● INSTRUCTION:
Rewrite the data below so that "Where should I click to" becomes "Where do I click to" wherever it occurs. Keep every other part of the data unchanged.

● MATERIAL SUPPLIED:
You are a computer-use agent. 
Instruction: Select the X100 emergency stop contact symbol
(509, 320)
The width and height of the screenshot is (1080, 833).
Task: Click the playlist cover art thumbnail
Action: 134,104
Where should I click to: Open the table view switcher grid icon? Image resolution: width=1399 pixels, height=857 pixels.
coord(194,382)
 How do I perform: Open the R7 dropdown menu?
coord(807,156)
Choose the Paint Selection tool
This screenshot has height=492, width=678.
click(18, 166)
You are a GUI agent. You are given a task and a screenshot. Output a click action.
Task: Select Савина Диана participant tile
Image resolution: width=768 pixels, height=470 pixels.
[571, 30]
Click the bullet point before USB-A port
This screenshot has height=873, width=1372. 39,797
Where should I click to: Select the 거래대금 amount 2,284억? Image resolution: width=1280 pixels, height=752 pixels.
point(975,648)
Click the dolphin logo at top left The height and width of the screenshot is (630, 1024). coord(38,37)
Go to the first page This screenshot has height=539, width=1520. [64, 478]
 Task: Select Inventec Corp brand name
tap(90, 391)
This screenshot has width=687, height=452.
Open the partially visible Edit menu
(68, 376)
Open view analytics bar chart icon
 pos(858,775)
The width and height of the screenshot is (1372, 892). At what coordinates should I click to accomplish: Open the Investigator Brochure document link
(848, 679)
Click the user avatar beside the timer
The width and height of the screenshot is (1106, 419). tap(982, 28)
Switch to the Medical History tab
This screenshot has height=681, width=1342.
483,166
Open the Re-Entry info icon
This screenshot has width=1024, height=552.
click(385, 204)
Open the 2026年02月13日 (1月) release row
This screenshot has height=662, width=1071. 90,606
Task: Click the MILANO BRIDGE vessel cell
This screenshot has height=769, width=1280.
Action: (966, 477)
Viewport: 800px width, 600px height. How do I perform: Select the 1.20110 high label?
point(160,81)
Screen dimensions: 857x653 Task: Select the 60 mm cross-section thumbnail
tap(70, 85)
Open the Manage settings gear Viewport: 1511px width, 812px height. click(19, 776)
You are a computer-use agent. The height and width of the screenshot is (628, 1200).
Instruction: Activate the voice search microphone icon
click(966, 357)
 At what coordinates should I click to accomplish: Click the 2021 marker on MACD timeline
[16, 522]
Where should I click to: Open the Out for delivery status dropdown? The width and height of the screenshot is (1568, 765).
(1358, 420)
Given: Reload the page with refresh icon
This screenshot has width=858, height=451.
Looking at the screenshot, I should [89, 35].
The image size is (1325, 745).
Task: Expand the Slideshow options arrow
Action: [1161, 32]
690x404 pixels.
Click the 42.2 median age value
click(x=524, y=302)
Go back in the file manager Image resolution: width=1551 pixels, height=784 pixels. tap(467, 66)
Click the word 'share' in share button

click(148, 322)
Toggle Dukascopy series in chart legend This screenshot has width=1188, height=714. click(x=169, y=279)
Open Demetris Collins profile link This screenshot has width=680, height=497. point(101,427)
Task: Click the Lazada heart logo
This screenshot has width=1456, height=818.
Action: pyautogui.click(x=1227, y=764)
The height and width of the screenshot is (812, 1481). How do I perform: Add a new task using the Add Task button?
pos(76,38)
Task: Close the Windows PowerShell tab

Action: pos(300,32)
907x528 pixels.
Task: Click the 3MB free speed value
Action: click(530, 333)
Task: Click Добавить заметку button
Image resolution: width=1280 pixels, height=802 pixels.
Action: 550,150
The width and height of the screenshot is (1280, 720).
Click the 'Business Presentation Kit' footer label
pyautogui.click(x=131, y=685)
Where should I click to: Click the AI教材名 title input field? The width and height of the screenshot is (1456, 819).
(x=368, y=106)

● EXPECTED OUTPUT:
You are a computer-use agent. 
Instruction: Select the X100 emergency stop contact symbol
(509, 320)
The width and height of the screenshot is (1080, 833).
Task: Click the playlist cover art thumbnail
Action: 134,104
Where do I click to: Open the table view switcher grid icon? Image resolution: width=1399 pixels, height=857 pixels.
coord(194,382)
 How do I perform: Open the R7 dropdown menu?
coord(807,156)
Choose the Paint Selection tool
This screenshot has height=492, width=678.
click(18, 166)
You are a GUI agent. You are given a task and a screenshot. Output a click action.
Task: Select Савина Диана participant tile
Image resolution: width=768 pixels, height=470 pixels.
[571, 30]
Click the bullet point before USB-A port
This screenshot has height=873, width=1372. 39,797
Where do I click to: Select the 거래대금 amount 2,284억? Image resolution: width=1280 pixels, height=752 pixels.
point(975,648)
Click the dolphin logo at top left The height and width of the screenshot is (630, 1024). coord(38,37)
Go to the first page This screenshot has height=539, width=1520. [64, 478]
 Task: Select Inventec Corp brand name
tap(90, 391)
This screenshot has width=687, height=452.
Open the partially visible Edit menu
(68, 376)
Open view analytics bar chart icon
 pos(858,775)
The width and height of the screenshot is (1372, 892). At what coordinates should I click to accomplish: Open the Investigator Brochure document link
(848, 679)
Click the user avatar beside the timer
The width and height of the screenshot is (1106, 419). tap(982, 28)
Switch to the Medical History tab
This screenshot has height=681, width=1342.
483,166
Open the Re-Entry info icon
This screenshot has width=1024, height=552.
click(385, 204)
Open the 2026年02月13日 (1月) release row
This screenshot has height=662, width=1071. 90,606
Task: Click the MILANO BRIDGE vessel cell
This screenshot has height=769, width=1280.
Action: (966, 477)
Viewport: 800px width, 600px height. How do I perform: Select the 1.20110 high label?
point(160,81)
Screen dimensions: 857x653 Task: Select the 60 mm cross-section thumbnail
tap(70, 85)
Open the Manage settings gear Viewport: 1511px width, 812px height. click(19, 776)
You are a computer-use agent. The height and width of the screenshot is (628, 1200).
Instruction: Activate the voice search microphone icon
click(966, 357)
 At what coordinates should I click to accomplish: Click the 2021 marker on MACD timeline
[16, 522]
Where do I click to: Open the Out for delivery status dropdown? The width and height of the screenshot is (1568, 765).
(1358, 420)
Given: Reload the page with refresh icon
This screenshot has width=858, height=451.
Looking at the screenshot, I should [89, 35].
The image size is (1325, 745).
Task: Expand the Slideshow options arrow
Action: [1161, 32]
690x404 pixels.
Click the 42.2 median age value
click(x=524, y=302)
Go back in the file manager Image resolution: width=1551 pixels, height=784 pixels. tap(467, 66)
Click the word 'share' in share button

click(148, 322)
Toggle Dukascopy series in chart legend This screenshot has width=1188, height=714. click(x=169, y=279)
Open Demetris Collins profile link This screenshot has width=680, height=497. point(101,427)
Task: Click the Lazada heart logo
This screenshot has width=1456, height=818.
Action: pyautogui.click(x=1227, y=764)
The height and width of the screenshot is (812, 1481). How do I perform: Add a new task using the Add Task button?
pos(76,38)
Task: Close the Windows PowerShell tab

Action: pos(300,32)
907x528 pixels.
Task: Click the 3MB free speed value
Action: click(530, 333)
Task: Click Добавить заметку button
Image resolution: width=1280 pixels, height=802 pixels.
Action: 550,150
The width and height of the screenshot is (1280, 720).
Click the 'Business Presentation Kit' footer label
pyautogui.click(x=131, y=685)
Where do I click to: Click the AI教材名 title input field? The width and height of the screenshot is (1456, 819).
(x=368, y=106)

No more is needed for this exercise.